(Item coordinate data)
☆ ☆ ☆ ☆ ☆ ☆ ☆

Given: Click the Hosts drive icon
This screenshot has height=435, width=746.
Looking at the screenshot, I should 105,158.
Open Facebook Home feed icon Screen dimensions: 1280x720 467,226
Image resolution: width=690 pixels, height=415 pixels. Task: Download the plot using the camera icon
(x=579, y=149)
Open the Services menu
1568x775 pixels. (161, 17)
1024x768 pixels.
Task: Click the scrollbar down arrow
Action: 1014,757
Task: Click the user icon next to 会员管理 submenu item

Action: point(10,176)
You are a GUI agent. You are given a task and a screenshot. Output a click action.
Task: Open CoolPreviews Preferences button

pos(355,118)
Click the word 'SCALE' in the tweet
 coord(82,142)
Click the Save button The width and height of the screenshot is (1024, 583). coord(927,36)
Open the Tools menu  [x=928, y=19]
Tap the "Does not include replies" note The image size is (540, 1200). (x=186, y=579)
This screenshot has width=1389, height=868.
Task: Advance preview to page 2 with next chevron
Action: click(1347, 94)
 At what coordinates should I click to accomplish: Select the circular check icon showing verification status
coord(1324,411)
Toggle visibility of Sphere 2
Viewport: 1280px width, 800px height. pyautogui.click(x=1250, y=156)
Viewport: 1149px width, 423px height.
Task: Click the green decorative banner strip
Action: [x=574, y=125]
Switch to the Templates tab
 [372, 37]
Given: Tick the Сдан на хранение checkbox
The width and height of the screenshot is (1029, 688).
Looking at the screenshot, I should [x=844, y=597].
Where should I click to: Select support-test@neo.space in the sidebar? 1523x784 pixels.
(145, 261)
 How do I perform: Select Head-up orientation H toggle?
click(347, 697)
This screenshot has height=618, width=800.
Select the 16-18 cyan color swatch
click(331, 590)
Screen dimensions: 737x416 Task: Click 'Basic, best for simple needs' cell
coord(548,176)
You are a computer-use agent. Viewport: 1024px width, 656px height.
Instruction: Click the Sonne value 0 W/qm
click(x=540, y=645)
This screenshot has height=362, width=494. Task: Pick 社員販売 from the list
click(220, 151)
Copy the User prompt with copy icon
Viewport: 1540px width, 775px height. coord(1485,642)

☆ ☆ ☆ ☆ ☆ ☆ ☆

§ Aim of the exercise:
Retype, character for character, the lines from the one containing "At what coordinates" through the one containing "click(347, 697)", with both of those lines included.

§ Answer to this exercise:
 At what coordinates should I click to accomplish: Select the circular check icon showing verification status
coord(1324,411)
Toggle visibility of Sphere 2
Viewport: 1280px width, 800px height. pyautogui.click(x=1250, y=156)
Viewport: 1149px width, 423px height.
Task: Click the green decorative banner strip
Action: [x=574, y=125]
Switch to the Templates tab
 [372, 37]
Given: Tick the Сдан на хранение checkbox
The width and height of the screenshot is (1029, 688).
Looking at the screenshot, I should [x=844, y=597].
Where should I click to: Select support-test@neo.space in the sidebar? 1523x784 pixels.
(145, 261)
 How do I perform: Select Head-up orientation H toggle?
click(347, 697)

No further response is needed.